Start of Text for analysis

This innovative use of colour gave a uniformity across the country.
Pictograms
Calvert designed pictograms for road signs – no entry, one way, people crossing, and endless hazard signs – that were all researched to make them as simple as possible but at the same time legible for what they had to convey. The red outline is now automatically a hazard.
Photographs and film footage show how all the signage was road tested by the Road Research Laboratory on a runway at RAF Benson in the late 1950s. Signage was set at various distances and technicians marked them up to see if they were visible and understood.
Visual Identities
In the 1970s Calvert and Kinneir were commissioned to devise a visual identity for the French new town, St-Quentin-en-Yvelines. Calvert designed a slab serif font, which was not used here but taken up by the Tyne and Wear Metro. Named Calvert after its designer, this font is still in use in the Newcastle / Tyne and Wear transport network. There then followed fonts for British Railways – Rail Alphabet and more recently for Network Rail – Rail Alphabet 2.
Standing by a motorway sign in the exhibition, rather than viewing it at speed from the driving seat, reveals just how big it is. It perfectly shows the ways in which a designer is integral to the whole development and engineering team plus illustrates the detailed research involved, not just in graphics but also in the wayfinding. For Calvert this is especially so in her designs for the Newcastle Metro and Network Rail. The confines of a railway station concourse, with hundreds of mingling passengers wanting to get to different places, prove to be complex in design and psychological problems. Placing signage at the right height, with imagery suitable for a crowd not all speaking the same language, highlights the importance of imparting clear information through words and symbols.
In many ways Calvert’s pictograms look like precursors to emojis. Symbols for a taxi, bus and ticket machine have become universal across the world and probably emanated from Calvert’s studio. Over time signs need to be updated and Calvert’s pictograms continue to evolve as the actual object changes and new ones arrive – a 1960s black London taxi has had numerous incarnations and a vape pipe is a new addition.
The exhibition includes documents and photographs, film footage of the research stages and signage in prototype development. There are numerous manuals for the various corporate companies on the rules of how and where to place the signage; point size; weight of font; when to italicise; appropriate colours; and how to place a pictogram, all to enforce a common identity across a network.

End of Text for analysis
Start of Collected material

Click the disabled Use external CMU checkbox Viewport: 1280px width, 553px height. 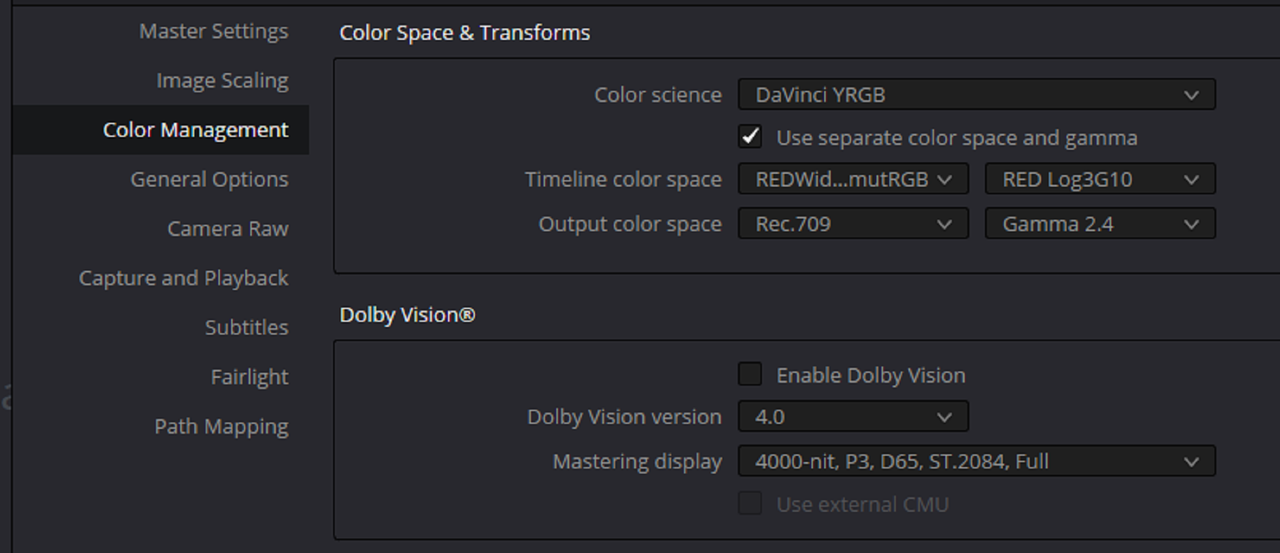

End of Collected material

Problem set:
a. Using the text on Calvert's signage, explain in one to three sentences why her pictograms continue to evolve.
b. Answer these questions from the text on Calvert's signage.
(i) Where was the signage road tested by the Road Research Laboratory?
(ii) Which transport system took up the slab serif font Calvert designed for St-Quentin-en-Yvelines?
(iii) What is the name of the font made for Network Rail?
The listing has no role in anything asked here.

Replies:
a. Her pictograms continue to evolve because the objects they depict change over time and new objects arrive. The text cites the 1960s black London taxi, which has had numerous incarnations, and the vape pipe, which is a new addition.

b.
(i) On a runway at RAF Benson, in the late 1950s.
(ii) The Tyne and Wear Metro.
(iii) Rail Alphabet 2.